● Exercise aim
The entries below are to be retyped exactly. Preserve every word.

.....

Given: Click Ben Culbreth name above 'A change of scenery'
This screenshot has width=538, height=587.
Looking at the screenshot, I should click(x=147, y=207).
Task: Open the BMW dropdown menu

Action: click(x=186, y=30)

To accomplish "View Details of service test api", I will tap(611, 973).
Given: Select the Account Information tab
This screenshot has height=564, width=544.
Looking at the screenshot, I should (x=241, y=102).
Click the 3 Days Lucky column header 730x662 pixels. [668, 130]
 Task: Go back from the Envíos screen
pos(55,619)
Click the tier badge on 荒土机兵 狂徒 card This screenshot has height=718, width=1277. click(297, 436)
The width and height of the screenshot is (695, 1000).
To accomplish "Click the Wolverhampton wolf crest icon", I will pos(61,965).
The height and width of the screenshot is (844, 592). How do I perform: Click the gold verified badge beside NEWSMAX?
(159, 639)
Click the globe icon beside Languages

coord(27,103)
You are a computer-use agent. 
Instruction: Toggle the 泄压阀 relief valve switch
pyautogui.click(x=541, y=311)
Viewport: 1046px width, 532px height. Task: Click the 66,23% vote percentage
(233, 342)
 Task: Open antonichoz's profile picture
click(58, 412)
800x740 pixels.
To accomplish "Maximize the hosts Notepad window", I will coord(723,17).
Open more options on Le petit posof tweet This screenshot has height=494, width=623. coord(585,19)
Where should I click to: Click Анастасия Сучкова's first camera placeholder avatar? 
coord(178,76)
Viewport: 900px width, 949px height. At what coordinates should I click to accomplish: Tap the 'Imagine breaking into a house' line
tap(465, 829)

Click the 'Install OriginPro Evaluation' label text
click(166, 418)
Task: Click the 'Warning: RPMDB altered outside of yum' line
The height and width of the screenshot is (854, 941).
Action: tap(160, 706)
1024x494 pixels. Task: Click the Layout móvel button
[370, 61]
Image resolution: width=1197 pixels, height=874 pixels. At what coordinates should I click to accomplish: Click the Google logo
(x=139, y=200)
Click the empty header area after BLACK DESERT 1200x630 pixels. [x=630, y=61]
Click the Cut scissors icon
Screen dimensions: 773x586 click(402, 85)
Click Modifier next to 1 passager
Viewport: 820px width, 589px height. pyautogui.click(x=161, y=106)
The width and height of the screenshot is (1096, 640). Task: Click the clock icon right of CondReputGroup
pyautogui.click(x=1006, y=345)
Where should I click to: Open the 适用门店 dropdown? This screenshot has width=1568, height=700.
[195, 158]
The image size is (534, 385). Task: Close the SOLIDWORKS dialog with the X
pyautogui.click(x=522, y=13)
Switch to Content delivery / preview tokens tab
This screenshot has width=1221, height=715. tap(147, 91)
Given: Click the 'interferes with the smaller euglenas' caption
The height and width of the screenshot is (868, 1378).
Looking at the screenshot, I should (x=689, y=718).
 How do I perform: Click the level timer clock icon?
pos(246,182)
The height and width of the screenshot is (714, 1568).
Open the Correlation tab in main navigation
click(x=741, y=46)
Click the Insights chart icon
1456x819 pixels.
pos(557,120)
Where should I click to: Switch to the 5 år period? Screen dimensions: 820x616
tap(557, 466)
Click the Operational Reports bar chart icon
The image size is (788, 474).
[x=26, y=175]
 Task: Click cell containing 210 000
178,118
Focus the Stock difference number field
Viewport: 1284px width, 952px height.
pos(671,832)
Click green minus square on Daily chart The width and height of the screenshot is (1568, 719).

.....

● Written solution
Given: Click Ben Culbreth name above 'A change of scenery'
This screenshot has width=538, height=587.
Looking at the screenshot, I should click(x=147, y=207).
Task: Open the BMW dropdown menu

Action: click(x=186, y=30)

To accomplish "View Details of service test api", I will tap(611, 973).
Given: Select the Account Information tab
This screenshot has height=564, width=544.
Looking at the screenshot, I should (x=241, y=102).
Click the 3 Days Lucky column header 730x662 pixels. [668, 130]
 Task: Go back from the Envíos screen
pos(55,619)
Click the tier badge on 荒土机兵 狂徒 card This screenshot has height=718, width=1277. click(297, 436)
The width and height of the screenshot is (695, 1000).
To accomplish "Click the Wolverhampton wolf crest icon", I will pos(61,965).
The height and width of the screenshot is (844, 592). How do I perform: Click the gold verified badge beside NEWSMAX?
(159, 639)
Click the globe icon beside Languages

coord(27,103)
You are a computer-use agent. 
Instruction: Toggle the 泄压阀 relief valve switch
pyautogui.click(x=541, y=311)
Viewport: 1046px width, 532px height. Task: Click the 66,23% vote percentage
(233, 342)
 Task: Open antonichoz's profile picture
click(58, 412)
800x740 pixels.
To accomplish "Maximize the hosts Notepad window", I will coord(723,17).
Open more options on Le petit posof tweet This screenshot has height=494, width=623. coord(585,19)
Where should I click to: Click Анастасия Сучкова's first camera placeholder avatar? 
coord(178,76)
Viewport: 900px width, 949px height. At what coordinates should I click to accomplish: Tap the 'Imagine breaking into a house' line
tap(465, 829)

Click the 'Install OriginPro Evaluation' label text
click(166, 418)
Task: Click the 'Warning: RPMDB altered outside of yum' line
The height and width of the screenshot is (854, 941).
Action: tap(160, 706)
1024x494 pixels. Task: Click the Layout móvel button
[370, 61]
Image resolution: width=1197 pixels, height=874 pixels. At what coordinates should I click to accomplish: Click the Google logo
(x=139, y=200)
Click the empty header area after BLACK DESERT 1200x630 pixels. [x=630, y=61]
Click the Cut scissors icon
Screen dimensions: 773x586 click(402, 85)
Click Modifier next to 1 passager
Viewport: 820px width, 589px height. pyautogui.click(x=161, y=106)
The width and height of the screenshot is (1096, 640). Task: Click the clock icon right of CondReputGroup
pyautogui.click(x=1006, y=345)
Where should I click to: Open the 适用门店 dropdown? This screenshot has width=1568, height=700.
[195, 158]
The image size is (534, 385). Task: Close the SOLIDWORKS dialog with the X
pyautogui.click(x=522, y=13)
Switch to Content delivery / preview tokens tab
This screenshot has width=1221, height=715. tap(147, 91)
Given: Click the 'interferes with the smaller euglenas' caption
The height and width of the screenshot is (868, 1378).
Looking at the screenshot, I should (x=689, y=718).
 How do I perform: Click the level timer clock icon?
pos(246,182)
The height and width of the screenshot is (714, 1568).
Open the Correlation tab in main navigation
click(x=741, y=46)
Click the Insights chart icon
1456x819 pixels.
pos(557,120)
Where should I click to: Switch to the 5 år period? Screen dimensions: 820x616
tap(557, 466)
Click the Operational Reports bar chart icon
The image size is (788, 474).
[x=26, y=175]
 Task: Click cell containing 210 000
178,118
Focus the Stock difference number field
Viewport: 1284px width, 952px height.
pos(671,832)
Click green minus square on Daily chart The width and height of the screenshot is (1568, 719).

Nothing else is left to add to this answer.